Dari blurb-nya saja kita sudah bisa merasakan kalau aura buku ini dark. Kelam. Kenyataannya, memang begitu adanya. Seringnya novel teenlit mengusung tema percintaan remaja dan sejenisnya, berbeda dengan Penyap, novel ini mengusung tema mengenai mental illness—plus penderita leukimia limfosit akut. Leo yang seorang penderita mental illness bertemu dengan Anna yang menderita leukimia limfosit akut. Mulanya mereka merasa hidup mereka percuma, jadi bunuh diri adalah pilihan yang tepat untuk mengakhiri segalanya. Pertemuan Leo dan Anna di rel kereta menjadi awal mula kedekatan mereka. Yah, meski mereka itu sebenarnya satu sekolah, mereka berdua tidak pernah bertegur sapa. Leo terkenal sebagai murid bandel yang berada di ambang drop out, sementara Anna jarang masuk sekolah karena fokus dengan penyembuhan penyakitnya.
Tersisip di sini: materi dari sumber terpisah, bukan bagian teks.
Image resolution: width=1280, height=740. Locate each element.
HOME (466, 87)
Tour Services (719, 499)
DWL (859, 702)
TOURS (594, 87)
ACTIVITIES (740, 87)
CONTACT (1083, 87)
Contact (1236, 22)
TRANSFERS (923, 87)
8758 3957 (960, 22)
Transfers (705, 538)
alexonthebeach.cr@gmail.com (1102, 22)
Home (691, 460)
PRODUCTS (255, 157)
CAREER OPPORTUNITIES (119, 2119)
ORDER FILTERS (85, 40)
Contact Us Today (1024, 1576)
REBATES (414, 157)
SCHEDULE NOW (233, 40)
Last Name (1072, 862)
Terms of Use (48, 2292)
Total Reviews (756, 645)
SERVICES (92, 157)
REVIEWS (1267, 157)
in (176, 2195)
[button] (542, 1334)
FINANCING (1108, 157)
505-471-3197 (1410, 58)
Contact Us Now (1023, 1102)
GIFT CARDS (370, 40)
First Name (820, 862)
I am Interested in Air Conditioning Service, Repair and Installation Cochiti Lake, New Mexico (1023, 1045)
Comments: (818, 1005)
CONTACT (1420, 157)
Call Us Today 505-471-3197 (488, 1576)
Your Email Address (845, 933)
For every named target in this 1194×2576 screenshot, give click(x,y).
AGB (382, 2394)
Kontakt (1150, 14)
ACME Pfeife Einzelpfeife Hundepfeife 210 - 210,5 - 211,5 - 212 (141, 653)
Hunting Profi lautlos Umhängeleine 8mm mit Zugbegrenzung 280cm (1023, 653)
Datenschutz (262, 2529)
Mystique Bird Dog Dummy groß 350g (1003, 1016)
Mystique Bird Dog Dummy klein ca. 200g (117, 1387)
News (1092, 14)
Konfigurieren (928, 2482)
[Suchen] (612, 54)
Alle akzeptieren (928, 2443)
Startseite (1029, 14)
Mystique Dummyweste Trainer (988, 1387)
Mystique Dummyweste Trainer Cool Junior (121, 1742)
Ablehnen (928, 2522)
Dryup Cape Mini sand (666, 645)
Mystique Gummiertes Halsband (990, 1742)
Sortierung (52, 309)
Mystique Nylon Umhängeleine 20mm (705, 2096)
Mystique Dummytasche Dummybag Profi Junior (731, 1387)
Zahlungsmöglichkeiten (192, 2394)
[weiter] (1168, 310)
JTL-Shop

Dari tidak pernah, kini menjadi terbiasa.
Hubungan Leo dan Anna menjadi dekat. Leo merasa baru kali ini ada seseorang yang benar-benar 'memandangnya', tak peduli seperti apa keadaannya. Pun juga dengan Anna yang mendapatkan kembali semangatnya untuk melawan penyakitnya. Sederhananya, mereka berdua menemukan sebuah alasan untuk hidup. Jadi jangan bayangkan kalau buku ini berisi cerita tentang sepasang kekasih yang salah satunya berada di ambang maut, sementara yang satunya lagi selalu berada di sisinya, menikmati waktu bersama selagi mereka bisa. No! Big no! Novel ini lebih menyorot mengenai mental illness serta perjuangan untuk melawannya.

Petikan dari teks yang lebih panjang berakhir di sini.